Extracted data entries
:::
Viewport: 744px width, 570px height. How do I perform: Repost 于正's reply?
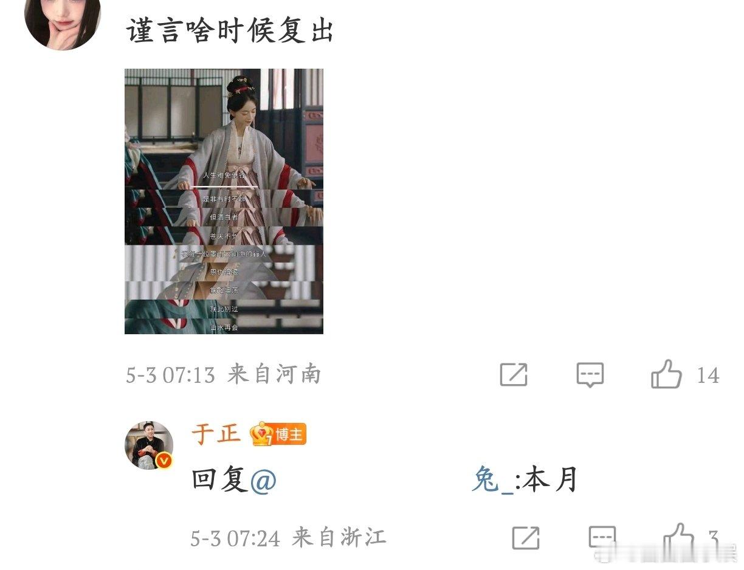point(526,537)
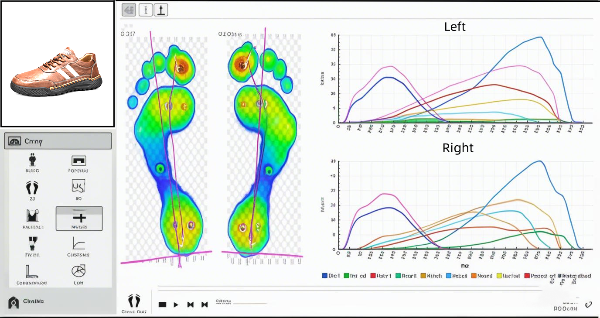Click the standing person icon in sidebar
The width and height of the screenshot is (600, 318).
point(32,160)
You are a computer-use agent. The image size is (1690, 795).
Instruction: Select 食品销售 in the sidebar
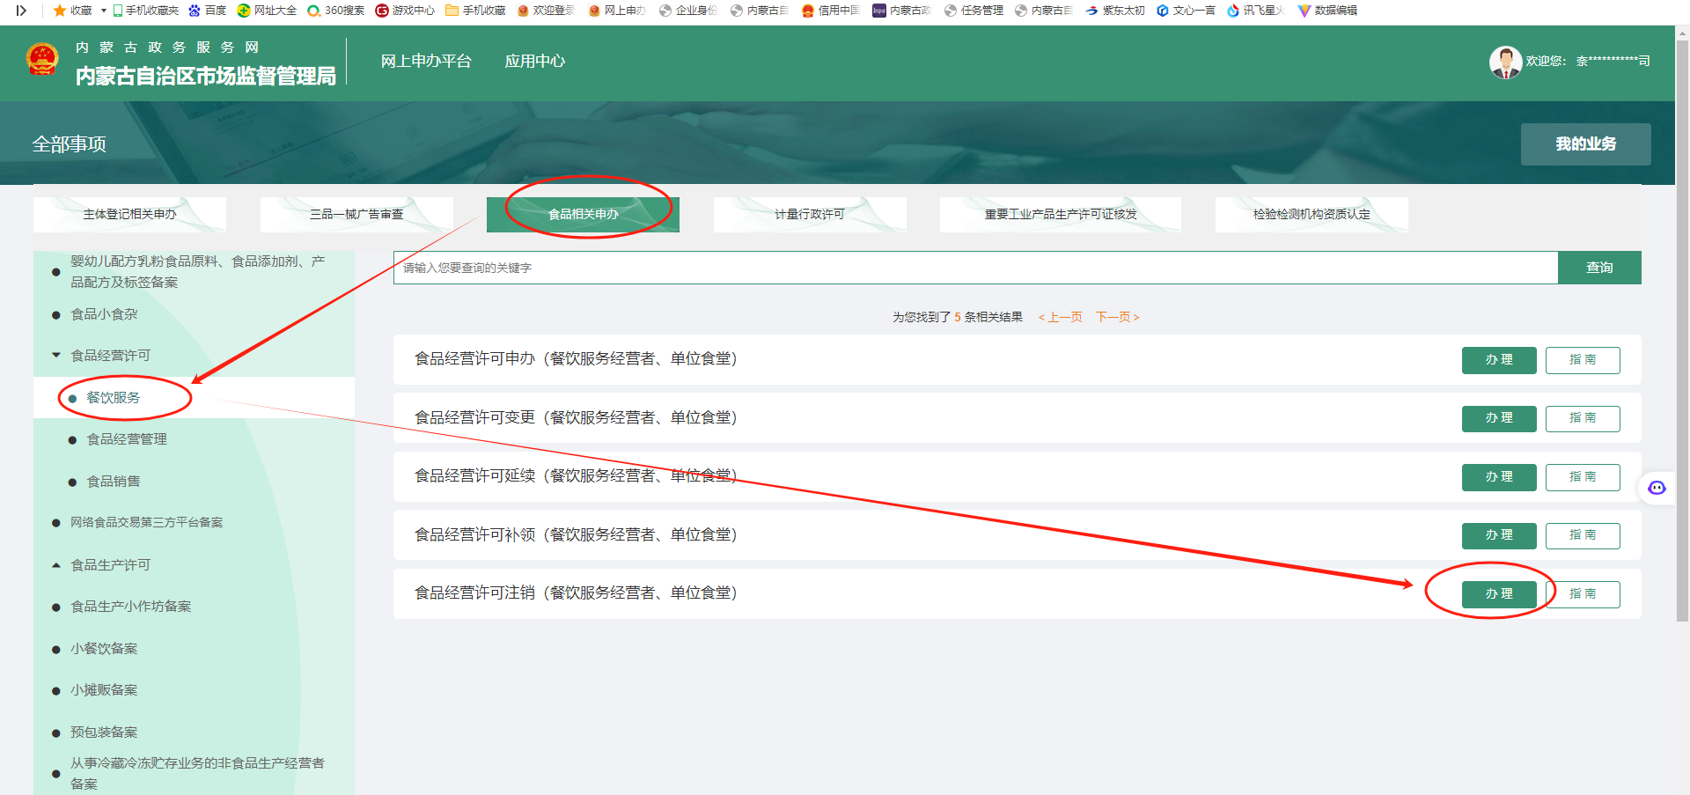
:::
** DIRECTIONS FOR THIS TASK **
Retype exactly, please, the span from the line holding "You are a computer-use" through the closing line of the data, both ends included, without the pictures.

** EXPECTED OUTPUT **
You are a computer-use agent. The image size is (1690, 795).
Instruction: Select 食品销售 in the sidebar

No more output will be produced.